DATA FOR THIS EXERCISE:
◇ ◇ ◇ ◇ ◇ ◇ ◇

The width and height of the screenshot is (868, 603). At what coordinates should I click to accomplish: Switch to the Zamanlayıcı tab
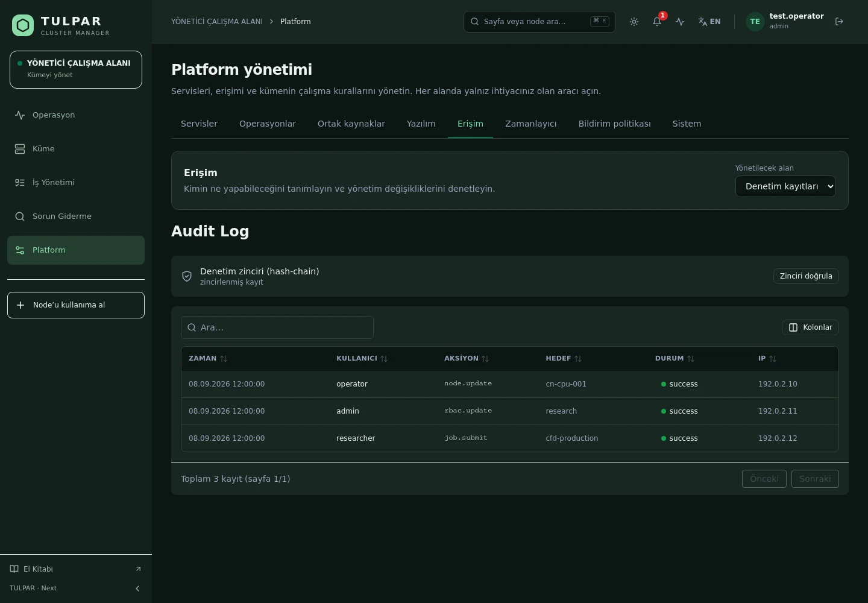click(x=530, y=124)
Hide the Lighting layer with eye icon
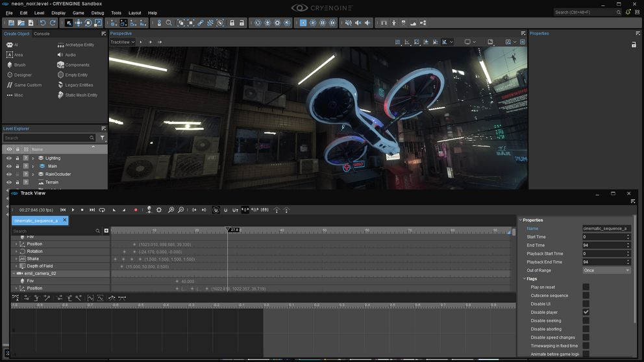Viewport: 644px width, 362px height. coord(9,158)
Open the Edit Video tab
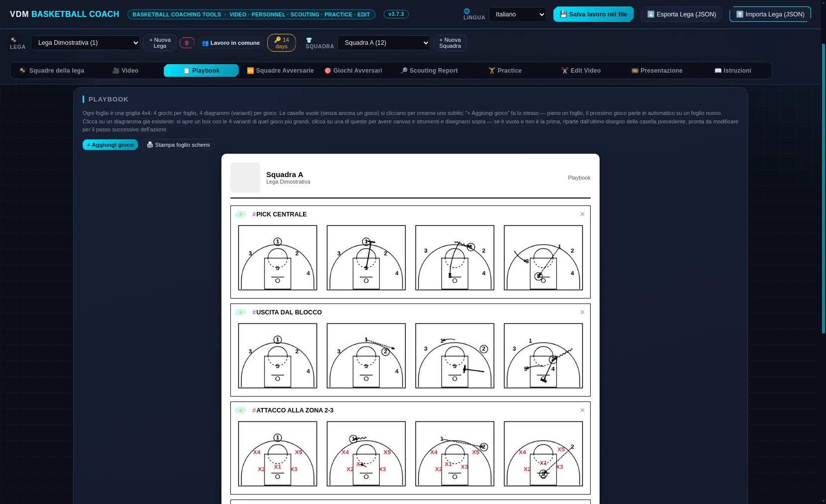The image size is (826, 504). pos(581,71)
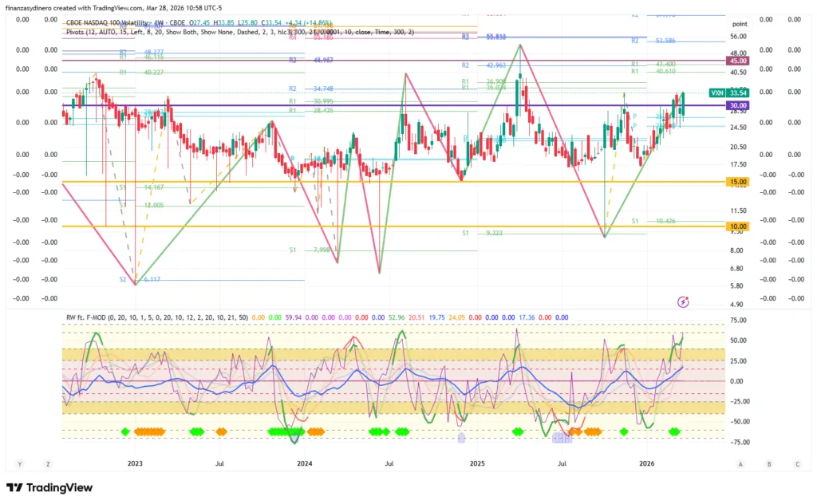This screenshot has width=817, height=504.
Task: Click the purple lightning bolt icon
Action: [x=683, y=301]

◇ ◇ ◇ ◇ ◇ ◇ ◇

Set out nothing but the lines from the line with "Hide the Lighting layer with eye icon" through the end of the material, reproduced exactly, both ends included, pictures omitted.

ANSWER TO THIS TASK:
Hide the Lighting layer with eye icon
Viewport: 644px width, 362px height. coord(9,158)
Open the Edit Video tab
The image size is (826, 504). pos(581,71)
This screenshot has width=817, height=504.
Task: Click the purple lightning bolt icon
Action: [x=683, y=301]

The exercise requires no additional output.